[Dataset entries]
BEGIN
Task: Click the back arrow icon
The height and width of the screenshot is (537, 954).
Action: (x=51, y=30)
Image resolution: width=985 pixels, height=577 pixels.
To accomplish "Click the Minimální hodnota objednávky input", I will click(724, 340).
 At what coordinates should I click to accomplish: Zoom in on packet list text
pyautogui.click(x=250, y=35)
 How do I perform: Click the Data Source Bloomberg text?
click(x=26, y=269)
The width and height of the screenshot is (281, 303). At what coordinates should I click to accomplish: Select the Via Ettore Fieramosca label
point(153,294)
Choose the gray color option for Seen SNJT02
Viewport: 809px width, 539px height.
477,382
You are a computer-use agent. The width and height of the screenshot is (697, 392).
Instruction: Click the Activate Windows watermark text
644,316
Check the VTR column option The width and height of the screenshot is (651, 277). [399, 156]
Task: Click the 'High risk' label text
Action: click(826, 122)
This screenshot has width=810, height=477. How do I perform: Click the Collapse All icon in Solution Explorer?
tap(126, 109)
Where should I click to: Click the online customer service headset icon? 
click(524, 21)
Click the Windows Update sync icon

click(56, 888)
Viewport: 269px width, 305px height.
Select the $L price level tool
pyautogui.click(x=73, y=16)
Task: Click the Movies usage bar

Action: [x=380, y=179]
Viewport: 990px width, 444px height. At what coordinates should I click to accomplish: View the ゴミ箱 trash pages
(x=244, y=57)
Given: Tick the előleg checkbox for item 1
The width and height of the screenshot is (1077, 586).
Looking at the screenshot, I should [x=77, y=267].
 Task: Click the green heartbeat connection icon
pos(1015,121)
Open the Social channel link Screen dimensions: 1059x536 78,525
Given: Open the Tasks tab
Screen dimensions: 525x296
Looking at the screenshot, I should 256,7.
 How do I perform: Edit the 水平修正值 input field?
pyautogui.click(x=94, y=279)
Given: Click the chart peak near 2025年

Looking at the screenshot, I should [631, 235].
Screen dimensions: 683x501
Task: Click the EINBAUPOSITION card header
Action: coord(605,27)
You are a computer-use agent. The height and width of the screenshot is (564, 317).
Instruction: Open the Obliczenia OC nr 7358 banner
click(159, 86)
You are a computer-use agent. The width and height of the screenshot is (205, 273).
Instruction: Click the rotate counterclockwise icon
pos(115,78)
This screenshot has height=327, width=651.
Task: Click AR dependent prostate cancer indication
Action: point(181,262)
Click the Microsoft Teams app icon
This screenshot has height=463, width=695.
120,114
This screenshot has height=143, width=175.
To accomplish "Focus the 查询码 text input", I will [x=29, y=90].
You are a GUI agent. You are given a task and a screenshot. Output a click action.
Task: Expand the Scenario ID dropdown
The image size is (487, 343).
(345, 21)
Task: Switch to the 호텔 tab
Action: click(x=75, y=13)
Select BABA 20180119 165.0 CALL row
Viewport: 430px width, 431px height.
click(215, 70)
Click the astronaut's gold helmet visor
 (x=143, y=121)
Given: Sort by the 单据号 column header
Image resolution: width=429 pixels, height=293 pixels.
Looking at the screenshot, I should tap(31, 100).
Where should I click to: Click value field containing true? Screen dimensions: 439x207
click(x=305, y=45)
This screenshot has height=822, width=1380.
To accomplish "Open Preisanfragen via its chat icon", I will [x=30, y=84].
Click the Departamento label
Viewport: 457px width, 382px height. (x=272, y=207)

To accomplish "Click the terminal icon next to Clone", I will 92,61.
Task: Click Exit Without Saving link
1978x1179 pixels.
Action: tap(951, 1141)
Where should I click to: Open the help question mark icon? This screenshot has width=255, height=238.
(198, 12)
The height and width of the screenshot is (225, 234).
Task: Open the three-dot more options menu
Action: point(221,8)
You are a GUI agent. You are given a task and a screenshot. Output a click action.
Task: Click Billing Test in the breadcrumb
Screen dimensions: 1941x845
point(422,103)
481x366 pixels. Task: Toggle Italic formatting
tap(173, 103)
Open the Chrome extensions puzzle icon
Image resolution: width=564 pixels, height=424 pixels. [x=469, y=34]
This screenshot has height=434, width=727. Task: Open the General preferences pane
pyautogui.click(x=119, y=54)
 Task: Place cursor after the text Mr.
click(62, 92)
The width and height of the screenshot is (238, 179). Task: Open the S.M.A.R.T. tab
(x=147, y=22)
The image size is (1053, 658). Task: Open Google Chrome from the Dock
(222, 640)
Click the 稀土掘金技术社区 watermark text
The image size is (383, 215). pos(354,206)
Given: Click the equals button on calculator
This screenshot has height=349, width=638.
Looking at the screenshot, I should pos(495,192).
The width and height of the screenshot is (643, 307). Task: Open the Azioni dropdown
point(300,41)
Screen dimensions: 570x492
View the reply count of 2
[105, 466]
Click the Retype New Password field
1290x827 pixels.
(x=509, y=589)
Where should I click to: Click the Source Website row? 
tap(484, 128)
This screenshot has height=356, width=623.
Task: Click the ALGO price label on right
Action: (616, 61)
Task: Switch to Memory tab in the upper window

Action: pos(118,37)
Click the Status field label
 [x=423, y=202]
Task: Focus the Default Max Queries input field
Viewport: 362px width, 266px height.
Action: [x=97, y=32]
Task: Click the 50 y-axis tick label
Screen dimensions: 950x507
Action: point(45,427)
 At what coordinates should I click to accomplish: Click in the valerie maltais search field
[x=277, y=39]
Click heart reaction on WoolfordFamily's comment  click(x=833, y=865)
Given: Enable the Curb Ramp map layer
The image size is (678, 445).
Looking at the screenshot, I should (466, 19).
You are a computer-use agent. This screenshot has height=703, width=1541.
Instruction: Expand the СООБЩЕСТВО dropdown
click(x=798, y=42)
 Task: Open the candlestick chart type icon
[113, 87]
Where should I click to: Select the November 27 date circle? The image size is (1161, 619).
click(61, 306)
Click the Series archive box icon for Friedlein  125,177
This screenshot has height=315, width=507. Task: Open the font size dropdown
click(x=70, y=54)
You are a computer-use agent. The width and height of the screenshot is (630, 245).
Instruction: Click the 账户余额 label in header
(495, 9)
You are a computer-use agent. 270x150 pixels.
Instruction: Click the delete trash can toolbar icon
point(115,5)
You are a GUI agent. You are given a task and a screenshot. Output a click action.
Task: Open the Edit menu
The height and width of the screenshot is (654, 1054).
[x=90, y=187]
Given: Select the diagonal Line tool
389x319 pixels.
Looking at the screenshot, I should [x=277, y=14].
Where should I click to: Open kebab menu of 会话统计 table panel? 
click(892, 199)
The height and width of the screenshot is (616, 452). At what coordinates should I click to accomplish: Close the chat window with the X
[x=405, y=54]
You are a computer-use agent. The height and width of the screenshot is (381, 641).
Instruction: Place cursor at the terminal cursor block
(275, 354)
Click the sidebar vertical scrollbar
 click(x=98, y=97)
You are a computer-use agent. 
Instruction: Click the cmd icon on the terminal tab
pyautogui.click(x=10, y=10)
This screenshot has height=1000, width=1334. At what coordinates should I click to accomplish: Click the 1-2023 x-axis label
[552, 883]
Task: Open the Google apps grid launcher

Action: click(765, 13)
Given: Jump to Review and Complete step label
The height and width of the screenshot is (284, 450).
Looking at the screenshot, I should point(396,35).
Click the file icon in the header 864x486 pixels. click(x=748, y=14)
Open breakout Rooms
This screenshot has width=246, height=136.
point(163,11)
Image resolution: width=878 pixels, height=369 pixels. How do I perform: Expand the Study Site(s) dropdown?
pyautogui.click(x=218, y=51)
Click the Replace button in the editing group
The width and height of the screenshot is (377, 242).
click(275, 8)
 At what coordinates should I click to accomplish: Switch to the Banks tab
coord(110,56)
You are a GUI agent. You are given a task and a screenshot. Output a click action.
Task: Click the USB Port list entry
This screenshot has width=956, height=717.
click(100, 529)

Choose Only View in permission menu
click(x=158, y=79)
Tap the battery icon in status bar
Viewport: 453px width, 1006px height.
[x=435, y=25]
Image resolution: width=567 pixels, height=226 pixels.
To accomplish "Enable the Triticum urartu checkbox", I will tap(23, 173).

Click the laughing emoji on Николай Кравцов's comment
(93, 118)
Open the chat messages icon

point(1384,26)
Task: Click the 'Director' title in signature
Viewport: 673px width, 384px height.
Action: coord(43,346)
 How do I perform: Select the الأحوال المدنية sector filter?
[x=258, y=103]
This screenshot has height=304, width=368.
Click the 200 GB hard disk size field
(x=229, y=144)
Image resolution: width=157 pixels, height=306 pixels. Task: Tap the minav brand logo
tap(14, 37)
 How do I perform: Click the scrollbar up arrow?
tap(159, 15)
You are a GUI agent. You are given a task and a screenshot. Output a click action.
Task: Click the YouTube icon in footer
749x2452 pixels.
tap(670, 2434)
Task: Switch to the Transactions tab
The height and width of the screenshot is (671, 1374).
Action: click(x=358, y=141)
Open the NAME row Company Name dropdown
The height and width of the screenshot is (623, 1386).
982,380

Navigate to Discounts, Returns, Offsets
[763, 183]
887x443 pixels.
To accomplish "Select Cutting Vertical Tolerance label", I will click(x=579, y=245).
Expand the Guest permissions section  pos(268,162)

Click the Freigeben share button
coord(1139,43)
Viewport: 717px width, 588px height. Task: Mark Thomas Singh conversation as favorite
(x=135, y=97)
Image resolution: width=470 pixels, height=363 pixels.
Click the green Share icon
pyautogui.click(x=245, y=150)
END
### [EXERCISE BRIEF]
Working through the data above, find every line holding "link" and copy it.

### [EXERCISE OUTPUT]
Open the Social channel link Screen dimensions: 1059x536 78,525
Task: Click Exit Without Saving link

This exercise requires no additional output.